From
the very begging George Creel was going to run the project. He only
met once with the secretaries and then went on with his own agenda.
At the time Creel was appointed he was already a close friend of President
Wilson, declaring himself a "Wilson's man before 1912"(2) One his main
reasons on why he believed that he should be appointed the chair
of the committee, having a background in journalism. Creel was the
editor of the Rocky Mountain News in Denver when he was appointed to the
committee. Creel's past careers also included being the police commissioner
of Denver and also he tried to start his own organization, the NewsBook-an
organization that proposed reforms by education which lasted only 4 months.

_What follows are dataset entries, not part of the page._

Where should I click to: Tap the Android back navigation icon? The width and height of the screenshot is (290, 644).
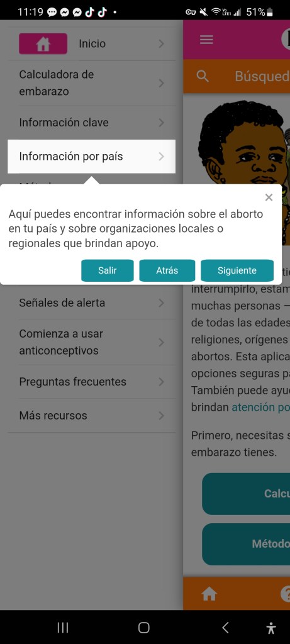tap(225, 627)
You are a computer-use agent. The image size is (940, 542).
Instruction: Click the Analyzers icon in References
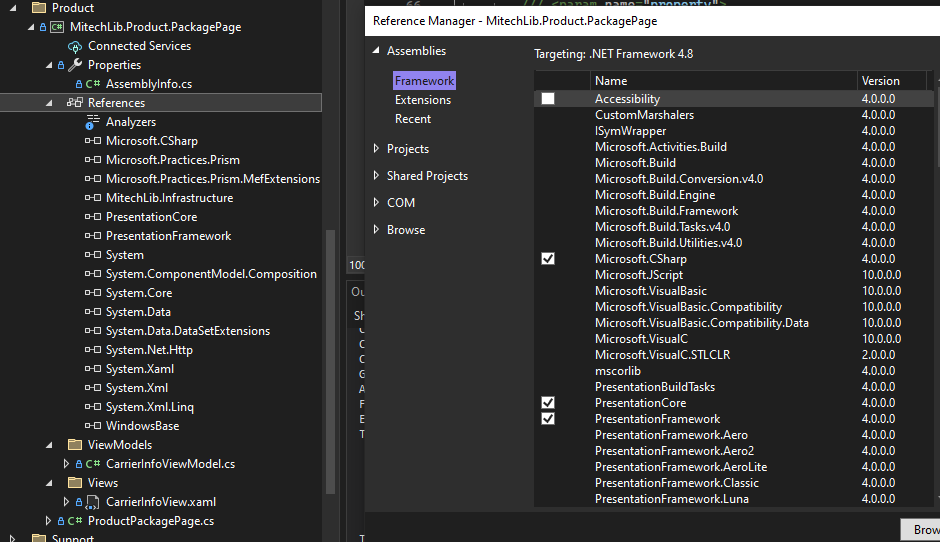93,122
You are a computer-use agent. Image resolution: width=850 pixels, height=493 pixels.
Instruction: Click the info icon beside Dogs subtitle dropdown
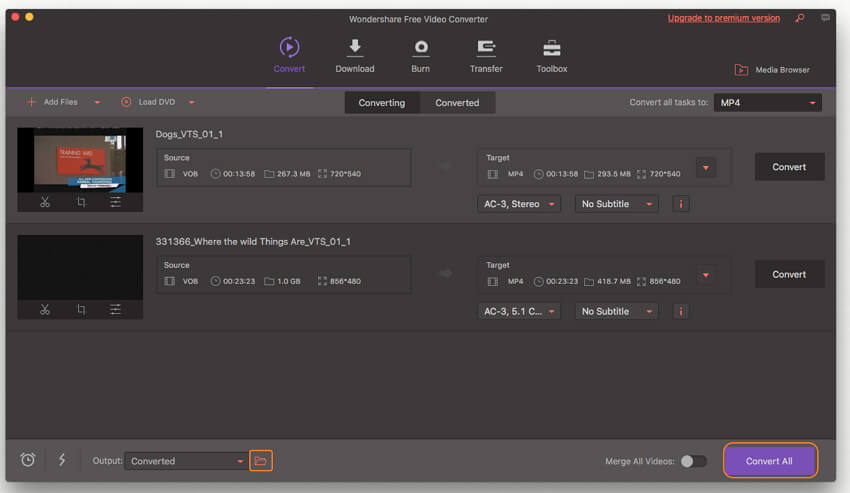[x=681, y=204]

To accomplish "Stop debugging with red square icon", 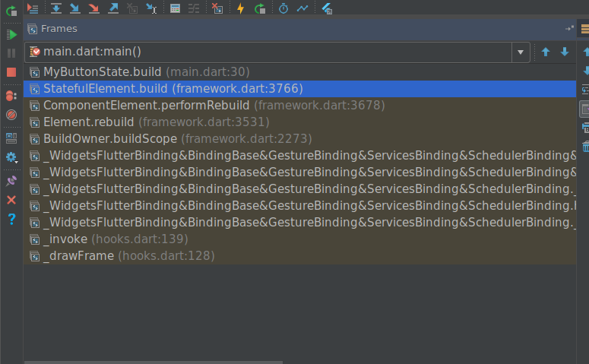I will click(x=11, y=72).
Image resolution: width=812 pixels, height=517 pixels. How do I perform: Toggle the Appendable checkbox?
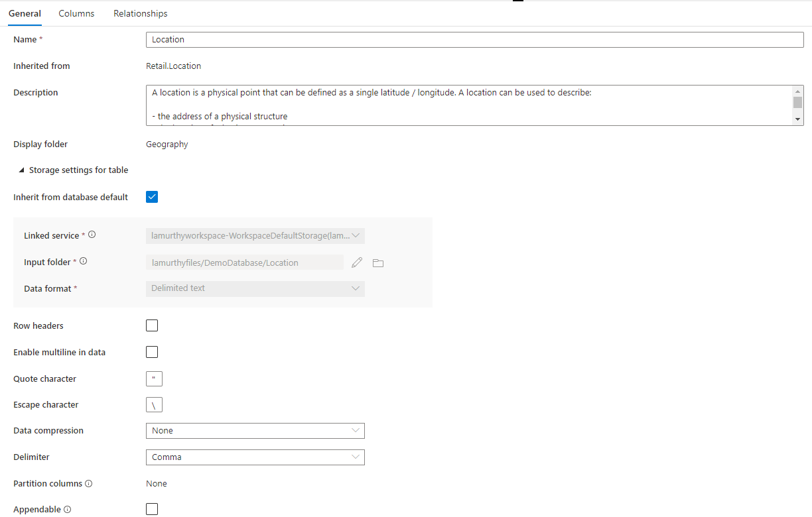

Creel saw the CPI has a big ad agency, and he filled his committee with
the brightest and talented of journalists, editors, scholars, press agents,
and artists. Creel's point of view on the winning the war at
home was that "expression not suppression" would be the key. The
American opinion was already being shaped by other forms of propaganda,
like that of the hyphenated americans and also what was being reported
to them via the newspapers and radio. The main goal of the committee
was to "carry Wilson's idealism-a war to end war, and America to rescue
civilization"(3). In his memoir that he published in 1920 he viewed
the committee as "a passionate belief in the justice of America's cause
that would weld the American people into one white hot mass instinct with
fraternity, devotion,courage, and deathless determination"(4). Creel and
his committee did this by filling every media service with only pro-war
information, the CPI handed out "voluntary" rules for the newspapers to
follow, and that was only the beginning of Creel's ideas.